И вот начался штурм.. С южной стороны к дворцу шел Шамиль Басаев — он был в районе Черноречья. На противоположной стороне, на севере, были другие.. И вот они начали продвигаться и по рации докладывать, сколько уничтожили техники. Цифры шли постоянно: «Один, два, еще два, еще пять..» Иногда даже, когда они друг друга слышали, перекликались в эфире. Один говорит: «Мы два уничтожили!», другой же ему отвечает: «Что такое два? Я сам сейчас два уничтожу!» И так они шли.

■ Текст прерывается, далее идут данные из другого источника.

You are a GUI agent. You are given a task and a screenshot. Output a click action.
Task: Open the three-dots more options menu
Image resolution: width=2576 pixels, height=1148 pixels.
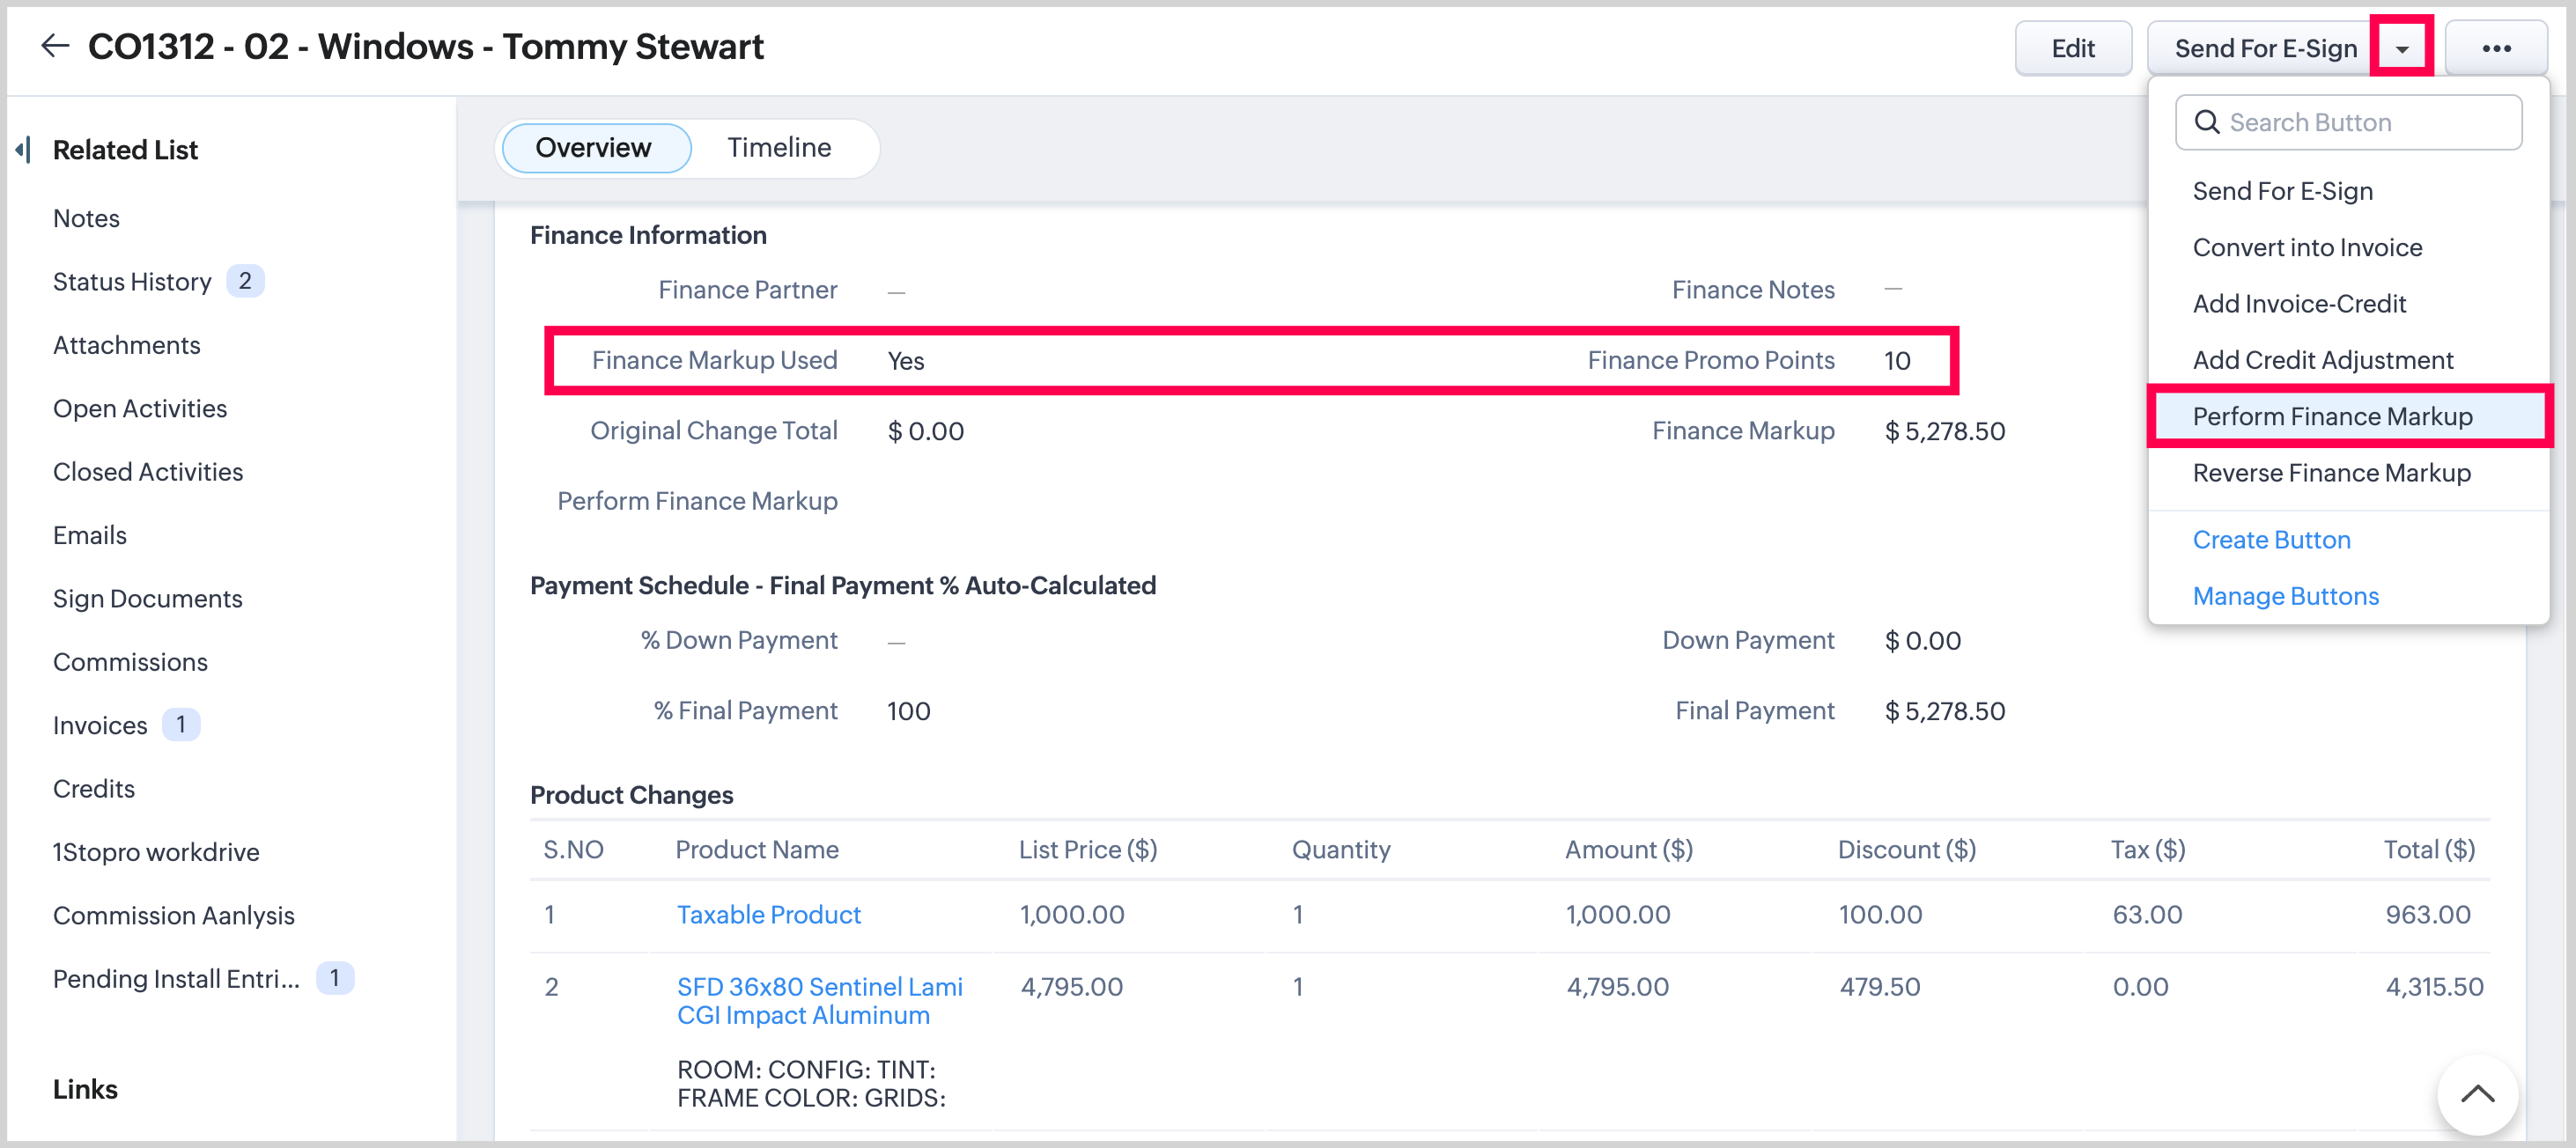pos(2495,48)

— А танковые колонны просто стояли на месте?
Зелимхан Яндарбиев:
Нет, они не стояли, они продвигались и уничтожали все, что попадалось. А вот судьба тех танков, которые прорвались на вокзальную площадь, такова. Они прорвались и остановились. Как-то замешкались. Кто-то даже вылез из люков, начал осматриваться, кто-то спрыгнул с машины. И вдруг наши открыли огонь! Там образовалось целое кладбище.. Но потом они попытались выйти. Один танкист, который побывал там, потом прошел со мной до конца июля и рассказывал, что сменил два танка — первый подбили сразу же, потом его пересадили на второй, и второй также оказался подбит.
— Неужели современные танки так легко поджигаются?
Зелимхан Яндарбиев:
Это удивительно. Это, видимо, трудно представить, но Аллах нам помогал. Иначе это объяснить просто невозможно! Ведь подбивалось их очень много. И танки, которые в других ситуациях сильны и страшны, которые невозможно пробить, поджигались. Что-то в этом было чудесное. И это тоже вселяло уверенность, что даже теми средствами, которые у нас были.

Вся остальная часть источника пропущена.